The patch coding sequence \({\mathbf{z}}_{\mathbf{L}}\in {\mathbb{R}}^{N\times D}\) is decoded into the partition mapping s ∈ \({\mathbb{R}}^{H\times W\times K}\), where \(K\) is the class score. The decoder is trained to translate the patch-level encoding generated by the encoder into patch-level class fractions. Subsequently, these class fractions at the patch level are upsampled to pixel-level fractions using linear interpolation (bilinear interpolation). Below, we will elaborate on a linear decoder, serving as a baseline, whereas our approach is depicted as a mask converter in Fig. 2. A pointwise linear layer is applied to the patch encoding \({{\varvec{z}}}_{{\varvec{L}}}\in {\mathbb{R}}^{N\times D}\) to produce a patch-level class logarithm \({z}_{\text{lin }}\in {\mathbb{R}}^{N\times K}\). The sequence is then reshaped into a two-dimensional feature map \({s}_{\text{lin }}\in {\mathbb{R}}^{H/P\times W/P\times K}\) and upsampled in advance to the original pathology image size \({\varvec{s}}\in {\mathbb{R}}^{H\times W\times K}\). A softmax is then applied on the class dimension to obtain the final segmentation mapping.
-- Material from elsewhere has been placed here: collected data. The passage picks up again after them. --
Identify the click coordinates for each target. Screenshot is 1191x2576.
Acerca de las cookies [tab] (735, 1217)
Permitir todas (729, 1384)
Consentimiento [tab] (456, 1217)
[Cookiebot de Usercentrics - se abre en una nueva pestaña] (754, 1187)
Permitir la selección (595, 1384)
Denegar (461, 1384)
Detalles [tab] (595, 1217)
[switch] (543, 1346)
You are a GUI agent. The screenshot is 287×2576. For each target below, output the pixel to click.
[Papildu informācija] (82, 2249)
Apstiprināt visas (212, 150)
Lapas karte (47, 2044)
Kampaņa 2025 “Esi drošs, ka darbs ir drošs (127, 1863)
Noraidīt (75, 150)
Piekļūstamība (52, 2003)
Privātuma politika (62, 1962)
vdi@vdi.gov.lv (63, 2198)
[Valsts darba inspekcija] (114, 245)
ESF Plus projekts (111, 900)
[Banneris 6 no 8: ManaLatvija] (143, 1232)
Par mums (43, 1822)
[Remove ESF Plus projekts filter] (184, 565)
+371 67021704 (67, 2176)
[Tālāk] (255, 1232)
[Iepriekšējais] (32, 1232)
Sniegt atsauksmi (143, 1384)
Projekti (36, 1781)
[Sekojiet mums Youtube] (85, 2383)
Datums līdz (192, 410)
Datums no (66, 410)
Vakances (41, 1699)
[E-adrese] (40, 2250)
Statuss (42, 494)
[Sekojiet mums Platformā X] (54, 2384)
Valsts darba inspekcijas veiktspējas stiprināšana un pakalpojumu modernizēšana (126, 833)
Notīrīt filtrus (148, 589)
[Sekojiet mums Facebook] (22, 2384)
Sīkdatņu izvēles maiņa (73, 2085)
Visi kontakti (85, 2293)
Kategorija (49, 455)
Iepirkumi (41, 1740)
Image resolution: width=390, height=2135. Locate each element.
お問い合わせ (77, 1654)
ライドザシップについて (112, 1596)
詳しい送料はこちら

Masked Transformers. For the transformer-based decoder, we introduce a set of K learnable class embeddings \(cls=\left[{cls}_{1},\dots ,{cls}_{K}\right]\in {\mathbb{R}}^{K\times D}\), where \(K\) is the number of classes. Each class embedding is randomly initialized and assigned to a semantic class. It will be used to generate a class mask. The class embeddings \(cls\) are processed by the decoder in conjunction with the patch encoding \({\mathbf{z}}_{\mathbf{L}}\), as shown in Fig. 2. The decoder comprises an ensemble of M transformer layers. Our mask transformer produces K masks by calculating the scalar product between the L2 normalized patch embedding \({\mathbf{z}}_{\mathbf{M}}^{\prime}\in {\mathbb{R}}^{N\times D}\) and the class embedding \(\mathbf{c}\in {\mathbb{R}}^{K\times D}\) produced by the decoder. The collection of class masks is computed as follows:

$$Masks\left({z}_{M}{\prime},c\right)={z}_{M}{\prime}{c}^{T}$$
(13)

where the mask \(\left({\mathbf{z}}_{\mathbf{M}}^{\prime},\mathbf{c}\right)\in {\mathbb{R}}^{N\times K}\) represents a set of patch sequences. Each mask sequence is subsequently reshaped into a two-dimensional mask, forming \({\mathbf{s}}_{\text{mask }}\in {\mathbb{R}}^{H/P\times W/P\times K}\), and upsampled to match the dimensions of the original pathology image, resulting in the feature map \(\mathbf{s}\in {\mathbb{R}}^{H\times W\times K}\). Subsequently, a softmax operation is applied to the class dimension, followed by a layer-wise paradigm to derive pixel-level class scores, ultimately generating the final segmented histopathology image. This process is performed for all \((i,j)\in H\times W\), the mask sequence, i.e. \({\sum }_{k=1}^{K} {s}_{i,j,k}=1\) for all \((i,j)\in H\times W\).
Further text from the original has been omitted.